Tous les vaccins cités jusque là reposent sur l’introduction dans l’organisme d’une catégorie particulière de protéines, les antigènes. Ceux-ci vont être reconnus par notre système immunitaire, ce qui en réaction va induire la productions d’anticorps, ces protéines qui nous servent de douaniers moléculaires. Comme les anticorps sont des protéines spécifiquement adaptées à un antigène, si l’agent pathogène évolue au cours du temps et se met à produire de nouveaux antigènes, il faudra également remettre le vaccin à jour. Et c’est notamment pour cela qu’il est nécessaire de se faire à nouveau vacciner contre la grippe chaque année.

En décembre 2020, les laboratoires Pfizer et Moderna on annoncé avoir développé des vaccins contre le SARS-CoV-2 reposant non plus sur l’injections d’antigènes, mais sur de l’ARN messager. L’ARN, c’est un acide nucléique, et donc un proche parent de l’ADN, et une des molécules que l’on soupçonne être aux origines de la vie. Les ARN messagers quant à eux, sont fabriqués dans le noyau cellulaire lors de l’étape de transcription de l’ADN. Il vont ensuite migrer dans le cytoplasme jusqu’au ribosome, l’énorme machinerie protéique chargée de fabriquer les protéines à partir de l’ARN lors de l’étape de traduction. Dans un vaccin à ARNm on fournit donc à notre organisme les instructions pour qu’il fabrique lui-même la protéine antigénique qui entraînera ensuite la formations d’anticorps par notre système immunitaire. En l’occurence, l’antigène codé par l’ARNm des vaccins est la protéine S, que l’on trouve à la surface de l’enveloppe du coronavirus et qui lui permet de pénétrer dans les cellules cibles (un peu à la manière de l’hémagglutinine de la grippe).

Une représentation du SARS-CoV-2 par David Goodsell pour la PDB (RCSB Protein Data Bank; doi: 10.2210/rcsb_pdb/goodsell-gallery-019). Les protéines S sont représentée en rose sur la couche externe du virus.

Par contre ces ARN messagers ne pourront pas venir taper l’incruste dans notre matériel génétique. En effet, cela nécessiterait une conversion de l’ARN en ADN (qui s’il est un proche cousin n’en reste pas moins une molécule différente), et pour cela il faut une transcriptase inverse, une protéine que l’on rencontre notamment chez les rétrovirus, mais dont l’humain est dépourvu. Contrairement au protéines, les acides nucléiques sont des molécules plutôt fragiles, ce qui explique la nécessité de conserver le vaccin à ARNm à très basse température (-80°C !).
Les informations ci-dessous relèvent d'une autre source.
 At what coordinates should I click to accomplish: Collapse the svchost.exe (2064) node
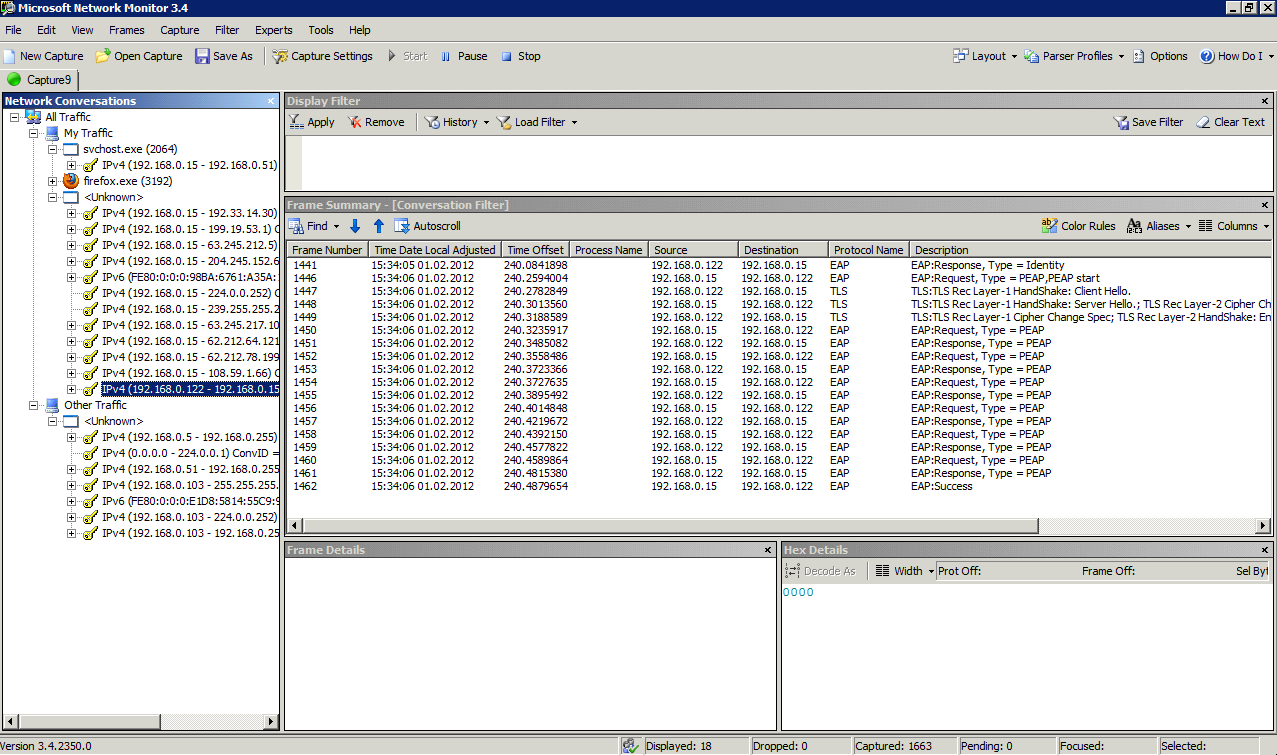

Pour améliorer leur espérance de vie, les ARNm sont également encapsulés dans des liposomes (soit des petites bulles de gras), qui vont leur permettre de parvenir jusqu’au ribosome sans se faire intercepter et détruire par notre système immunitaire en cours de route.

Une représentation du vaccin à ARNm contre le SARS-CoV-2 par David Goodsell (RCSB Protein Data Bank; doi: 10.2210/rcsb_pdb/goodsell-gallery-027). L’ARNm, représenté en rose, est encapsulé dans une double couche de lipides (bleu ciel), elles mêmes couvertes de chaînes de polyéthylène glycol (en vert) qui vont protéger l’ARN du système immunitaire. L’enveloppe lipidique est représentée comme une sphère, mais peut en fait adopter des formes plus irrégulières.

L’utilisation de cette technologie pour un vaccin destiné à l’humain représente une grande première, mais il faut savoir que les vaccins à ARNm sont utilisés depuis déjà quelques années en santé animale (le vaccin contre la grippe porcine est exploité depuis 2018) et sont également à l’étude pour d’autres maladies telles que la grippe ou des cancers.